O primeiro e grande êxito da nova norma é o de delimitar, com precisão, a atuação da iniciativa privada ao categorizar os portos marítimos em públicos, privativos e de uso misto. Os primeiros atuam na movimentação de cargas em geral, sem possibilidade de recusa, segundo o regime de direito público, com escolha de operador mediante licitação. Portos privativos são autorizados para movimentação exclusiva de carga própria. E os portos de uso misto se prestam para movimentação principalmente de carga própria e, em caráter subsidiário, cargas de terceiro. Os dois últimos operam segundo um regime de direito privado, pelo qual o particular obtém autorização, a título precário, para explorar a atividade no seu interesse próprio. Embora tal definição já constasse da Lei dos Portos - a Lei nº 8.630, de 1993 - e de norma regulatória expedida pela Agência Nacional de Transportes Aquaviários (Antaq), sua reafirmação pelo decreto reforça a conclusão segundo a qual esse sistema decorre diretamente da vontade do legislador constituinte.

Dessa forma, o decreto preserva o marco legal existente, retirando sua juridicidade não apenas da Lei dos Portos mas, principalmente, da Constituição Federal. Com isso, reconhece na atividade portuária a prestação de um serviço público essencial, indispensável para o crescimento do comércio exterior do país. É justamente essa consolidação do marco legal, conferindo segurança jurídica para o setor, que permitirá a ampliação de investimentos necessários para o país.

Outro ponto a se destacar é que, pela precisão com que estabelece os termos da operação portuária, o decreto evita distorções regulatórias, que poderiam resultar em prejuízo ao interesse público na atividade portuária ou despertar pouca procura pelo ente privado para a geração de projetos que atendam às expectativas do país de ampliação do setor. Destaca-se também a previsão da realização das obras prioritárias nos portos marítimos nacionais, adequando o acesso portuário e permitindo um aumento do tráfego e do volume de cargas, com vista à redução das tarifas.
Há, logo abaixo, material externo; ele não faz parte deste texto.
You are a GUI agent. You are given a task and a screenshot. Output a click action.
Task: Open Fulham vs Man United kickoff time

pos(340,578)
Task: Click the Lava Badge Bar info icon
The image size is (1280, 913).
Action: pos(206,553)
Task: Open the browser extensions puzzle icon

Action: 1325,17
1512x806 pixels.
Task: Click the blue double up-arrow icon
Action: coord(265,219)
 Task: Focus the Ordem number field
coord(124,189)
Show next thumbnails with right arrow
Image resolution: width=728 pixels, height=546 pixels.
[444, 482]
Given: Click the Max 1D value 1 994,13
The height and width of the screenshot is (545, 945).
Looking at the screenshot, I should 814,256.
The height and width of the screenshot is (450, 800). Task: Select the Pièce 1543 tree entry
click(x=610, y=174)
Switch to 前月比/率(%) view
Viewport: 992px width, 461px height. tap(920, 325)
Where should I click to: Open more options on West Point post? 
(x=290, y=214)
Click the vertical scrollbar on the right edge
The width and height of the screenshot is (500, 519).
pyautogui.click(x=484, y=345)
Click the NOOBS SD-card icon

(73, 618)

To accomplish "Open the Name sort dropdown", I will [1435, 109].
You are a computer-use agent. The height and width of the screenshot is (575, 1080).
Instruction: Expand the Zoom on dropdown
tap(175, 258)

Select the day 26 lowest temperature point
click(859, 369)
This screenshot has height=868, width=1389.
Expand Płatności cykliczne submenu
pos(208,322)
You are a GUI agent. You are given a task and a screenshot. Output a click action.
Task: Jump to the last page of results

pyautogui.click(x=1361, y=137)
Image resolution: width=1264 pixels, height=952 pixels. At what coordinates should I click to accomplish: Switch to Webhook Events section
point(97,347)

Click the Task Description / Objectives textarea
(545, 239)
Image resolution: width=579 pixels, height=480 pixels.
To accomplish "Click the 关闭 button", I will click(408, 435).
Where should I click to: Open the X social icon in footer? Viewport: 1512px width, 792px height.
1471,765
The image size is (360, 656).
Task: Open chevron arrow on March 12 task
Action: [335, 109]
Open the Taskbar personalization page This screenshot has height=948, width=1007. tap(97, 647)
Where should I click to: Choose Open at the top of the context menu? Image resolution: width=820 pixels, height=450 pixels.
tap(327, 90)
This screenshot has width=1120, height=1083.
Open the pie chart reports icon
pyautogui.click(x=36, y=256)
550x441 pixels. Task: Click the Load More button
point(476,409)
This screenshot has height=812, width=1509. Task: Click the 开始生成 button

O decreto permite ainda a ampla participação de interessados nas licitações de concessões, o que possibilitará uma maior competitividade nas disputas e ganhos para o Brasil, quer na redução das tarifas, quer pelo aumento do valor da outorga a ser recebida pela União, de acordo com os critérios adotados em cada licitação. Com mais participantes e maior competitividade, a União certamente irá obter a proposta mais vantajosa para os interesses do Brasil. Um outro ponto de relevo é o que torna explícita a possibilidade de realização de concorrência pública com oferecimento de lances, aos moldes das exitosas licitações para a concessão das usinas hidroelétricas e das rodovias federais, nos quais o governo tem obtido deságios que se refletem em redução de tarifas aos usuários.

Além dos arrendamentos dos terminais públicos e das autorizações para os portos privativos, o decreto permite ainda a concessão de portos organizados, meio do plano geral de outorgas, impulsionando o desenvolvimento do setor de acordo com as demandas crescentes do país. O presidente Luiz Inácio Lula da Silva fez constar do decreto, ainda, a criação e efetivação do Plano Nacional de Dragagem, o qual irá garantir o acesso aquaviário com profundidades adequadas às embarcações atuais. A medida é importante para que navios maiores e mais econômicos passem a atender a costa nacional.

Desse modo, o Decreto nº 6.620, após um democrático e enriquecedor debate, alia a consolidação do marco legal - e assim a segurança jurídica para esse setor - ao cenário propício para a realização de investimentos e desenvolvimento do setor portuário. A ausência de investimentos no setor não pode ser atribuída à falta de regulamentação ou a um conjunto de normas inadequadas, já que o decreto é adequado plenamente à sua finalidade. Com sua edição, ganha o Brasil, de portas e portos abertos para o mundo.